Ian, a youth coach, asks:
Can a Referee coach a team during the game? If not, which rule does this breach?
Answer
One of the really great things about the Laws of the Game is that it has only a few (17) actual “rules” and is written in such general terms that these rules include a lot of flexibility. This allows Referees to interpret them (within accepted guidelines) in pursuit of the long-accepted but never-included core objectives of the entire body of rules — safety (of the players), fairness (among the players and between the teams), and enjoyment (of the players and, to a lesser extent, of the spectators). As soccer (or football, as it is otherwise widely known) grew to become the most popular sport in the world, the actual word count of these Laws has grown: they have gradually become relatively more detailed, more specific, and (while remaining organized in modern times into 17 sections), the Law writers have added definitions, interpretations, information about mechanics and procedures, and advice on such specific important concepts as advantage and offside.
Moreover, we believe the Laws of the Game has always been unique among all the major sports as regards its reliance on tradition. Sometimes (particularly in the case of participants in the United States) this is frustrating precisely because not everything they need to know is actually in those Laws. The sport assumes that you will know, understand, and appreciate this. The question you are asking is one of these things.
There is nothing in the formal Laws — nor in any of the parallel rules governing such variations of the sport as envisioned by NFHS (high school) or NCAA (college) — which would prevent a coach or assistant coach from serving as the Referee or Assistant Referee in a match involving their team, but it just wouldn’t happen. Oh, it might at a level involving very young players (many games at the U4 – U5 – U6 age level are “officiated” by a parent or coach), or involving such unofficial matches as scrimmages, or if the assigned official fails to arrive (though even here it is more likely that the coaches would identify, if possible, a parent who happened also to be a certified official and who would step in by temporary common agreement to meet the emergency).
But this is expected to be rare exception to what lies at the heart of the officiating function; namely, that someone needs to be in charge of applying the rules and making decisions affecting what is happening on the field who does not care which team wins. Everyone else cares — the players certainly, the coaches whose income might depend on the team’s record or who might have a son or daughter on the team, and the spectators who almost always either have a family connection with one or more players or who have paid money to see a favored team play. The officiating team does not. Its concern is how the game is played, not who wins, and “how the game is played” is defined by adherence to the Laws of the Game as understood and applied by them in accordance with their training and lack of favoritism.

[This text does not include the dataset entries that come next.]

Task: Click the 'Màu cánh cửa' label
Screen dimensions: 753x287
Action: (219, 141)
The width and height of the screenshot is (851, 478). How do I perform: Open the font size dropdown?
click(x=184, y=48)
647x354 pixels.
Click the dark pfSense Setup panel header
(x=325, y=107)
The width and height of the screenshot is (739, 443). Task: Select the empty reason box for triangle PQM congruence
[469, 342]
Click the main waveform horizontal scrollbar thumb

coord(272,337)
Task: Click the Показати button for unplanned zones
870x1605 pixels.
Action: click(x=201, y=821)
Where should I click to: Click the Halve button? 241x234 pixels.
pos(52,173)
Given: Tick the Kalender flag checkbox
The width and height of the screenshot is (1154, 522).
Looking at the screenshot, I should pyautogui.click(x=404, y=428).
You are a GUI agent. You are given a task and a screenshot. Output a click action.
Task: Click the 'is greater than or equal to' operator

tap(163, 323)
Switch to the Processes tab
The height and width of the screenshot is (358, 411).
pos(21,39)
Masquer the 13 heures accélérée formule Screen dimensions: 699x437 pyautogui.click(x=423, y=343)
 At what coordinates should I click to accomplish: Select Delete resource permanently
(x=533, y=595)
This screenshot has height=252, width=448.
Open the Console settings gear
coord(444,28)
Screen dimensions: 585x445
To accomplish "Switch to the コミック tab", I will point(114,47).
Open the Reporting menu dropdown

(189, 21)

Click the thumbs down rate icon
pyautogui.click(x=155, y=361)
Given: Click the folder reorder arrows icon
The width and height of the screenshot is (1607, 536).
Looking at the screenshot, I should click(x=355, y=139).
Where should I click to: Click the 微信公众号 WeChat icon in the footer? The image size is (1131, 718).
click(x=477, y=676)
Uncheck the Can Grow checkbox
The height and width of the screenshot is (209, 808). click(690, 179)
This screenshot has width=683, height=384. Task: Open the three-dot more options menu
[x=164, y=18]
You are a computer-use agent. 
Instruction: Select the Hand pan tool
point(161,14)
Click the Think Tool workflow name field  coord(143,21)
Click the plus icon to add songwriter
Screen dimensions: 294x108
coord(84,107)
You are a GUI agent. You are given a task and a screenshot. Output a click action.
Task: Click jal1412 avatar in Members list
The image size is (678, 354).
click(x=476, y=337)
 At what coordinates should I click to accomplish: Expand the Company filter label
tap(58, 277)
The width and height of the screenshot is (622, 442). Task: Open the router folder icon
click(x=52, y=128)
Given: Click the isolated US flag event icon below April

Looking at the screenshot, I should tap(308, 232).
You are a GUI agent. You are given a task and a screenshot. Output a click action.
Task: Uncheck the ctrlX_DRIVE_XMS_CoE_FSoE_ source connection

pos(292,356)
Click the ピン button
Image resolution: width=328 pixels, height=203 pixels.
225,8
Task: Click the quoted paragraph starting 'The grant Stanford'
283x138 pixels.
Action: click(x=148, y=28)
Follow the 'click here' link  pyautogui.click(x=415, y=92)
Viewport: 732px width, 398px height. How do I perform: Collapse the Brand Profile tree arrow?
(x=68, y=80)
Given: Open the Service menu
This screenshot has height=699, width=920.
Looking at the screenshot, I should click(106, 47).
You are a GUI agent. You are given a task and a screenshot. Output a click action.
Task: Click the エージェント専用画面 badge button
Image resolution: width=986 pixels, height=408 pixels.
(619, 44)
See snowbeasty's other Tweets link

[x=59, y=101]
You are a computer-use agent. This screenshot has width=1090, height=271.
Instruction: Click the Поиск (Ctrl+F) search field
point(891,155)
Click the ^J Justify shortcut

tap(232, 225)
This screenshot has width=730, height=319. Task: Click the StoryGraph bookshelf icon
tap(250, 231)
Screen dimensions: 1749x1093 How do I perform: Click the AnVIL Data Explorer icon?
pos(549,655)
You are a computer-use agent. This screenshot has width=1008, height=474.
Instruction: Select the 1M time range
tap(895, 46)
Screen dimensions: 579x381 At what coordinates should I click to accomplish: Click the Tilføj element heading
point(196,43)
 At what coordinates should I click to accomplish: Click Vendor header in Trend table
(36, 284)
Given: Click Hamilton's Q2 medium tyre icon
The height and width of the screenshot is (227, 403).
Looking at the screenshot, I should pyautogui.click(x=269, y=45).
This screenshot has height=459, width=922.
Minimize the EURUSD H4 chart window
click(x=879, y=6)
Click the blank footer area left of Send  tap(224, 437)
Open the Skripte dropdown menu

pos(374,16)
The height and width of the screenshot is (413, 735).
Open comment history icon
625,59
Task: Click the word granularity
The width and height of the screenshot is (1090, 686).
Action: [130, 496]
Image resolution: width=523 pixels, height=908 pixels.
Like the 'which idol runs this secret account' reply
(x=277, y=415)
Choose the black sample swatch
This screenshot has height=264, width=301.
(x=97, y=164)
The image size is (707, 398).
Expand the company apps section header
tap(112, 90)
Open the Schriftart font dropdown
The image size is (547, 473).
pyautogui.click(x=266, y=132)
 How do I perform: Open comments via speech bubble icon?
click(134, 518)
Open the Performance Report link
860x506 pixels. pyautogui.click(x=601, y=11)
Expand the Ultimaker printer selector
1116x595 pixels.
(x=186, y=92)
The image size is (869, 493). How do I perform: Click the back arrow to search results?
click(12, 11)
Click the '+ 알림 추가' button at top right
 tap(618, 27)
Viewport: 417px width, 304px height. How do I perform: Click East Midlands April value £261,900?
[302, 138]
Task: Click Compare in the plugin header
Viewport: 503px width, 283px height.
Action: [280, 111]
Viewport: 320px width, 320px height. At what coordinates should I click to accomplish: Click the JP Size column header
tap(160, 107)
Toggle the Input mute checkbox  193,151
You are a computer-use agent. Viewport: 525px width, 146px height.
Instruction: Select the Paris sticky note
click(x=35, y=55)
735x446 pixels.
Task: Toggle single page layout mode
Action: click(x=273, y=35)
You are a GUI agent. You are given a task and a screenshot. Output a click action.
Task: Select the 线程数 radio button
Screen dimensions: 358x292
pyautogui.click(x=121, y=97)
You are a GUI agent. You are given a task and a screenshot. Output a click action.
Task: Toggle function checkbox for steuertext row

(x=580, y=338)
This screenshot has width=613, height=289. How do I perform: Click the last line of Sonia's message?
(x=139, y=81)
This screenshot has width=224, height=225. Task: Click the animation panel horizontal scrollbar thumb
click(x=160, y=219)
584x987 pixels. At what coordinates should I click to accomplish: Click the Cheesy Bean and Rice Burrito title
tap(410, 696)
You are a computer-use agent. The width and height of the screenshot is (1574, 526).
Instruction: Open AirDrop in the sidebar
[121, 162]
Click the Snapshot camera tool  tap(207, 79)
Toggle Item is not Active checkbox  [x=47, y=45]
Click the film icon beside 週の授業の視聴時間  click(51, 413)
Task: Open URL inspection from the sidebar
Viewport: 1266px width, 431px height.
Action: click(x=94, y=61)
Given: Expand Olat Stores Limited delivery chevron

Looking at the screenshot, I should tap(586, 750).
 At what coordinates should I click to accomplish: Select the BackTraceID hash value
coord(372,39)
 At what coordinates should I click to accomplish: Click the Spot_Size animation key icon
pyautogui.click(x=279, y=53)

So, could someone officiate a match involving a team of which they are a coach? Yes, theoretically, but it would be an implicit violation of the core concept of “Referee neutrality” as to decision-making and outcome. In fact, this is deemed such a fundamental restriction that it is almost always applied even where there is a degree of separation, as would be the case where the coach/Referee was officiating a game involving a team which that coach/Referee’s team might play some time in the future.
It is often not known or understood that soccer was played for a long time with no Referees at all. The sport evolved at a time and in a culture where “sportsmanship” was deemed such an important, core, and assumed ingredient in the game that disputes about play were decided by the participants themselves. Indeed, there were neither coaches nor Referees. Gradually, this changed with persons being appointed to make decisions about the legality of some event on the field only if the issue could not be decided by the participants and only if the issue were “referred” to these persons (hence the title of that person as “Referee”). Ultimately, the role of this person developed and solidified into the modern concept of the “Referee” as a neutral, professional, and trained person. Yet, this development, while implicit in virtually every word in the Laws of the Game, was and remains unwritten. The closest the sport has come to saying anything on this subject is to be found in the 2016/2017 version of the Laws, early in Law 5 (The Referee): “Decisions will be made to the best of the referee’s ability according to the Laws of the Game and the ‘spirit of the game’ and will be based on the opinion of the referee who has the discretion to take appropriate action within the framework of the Laws of the Game.”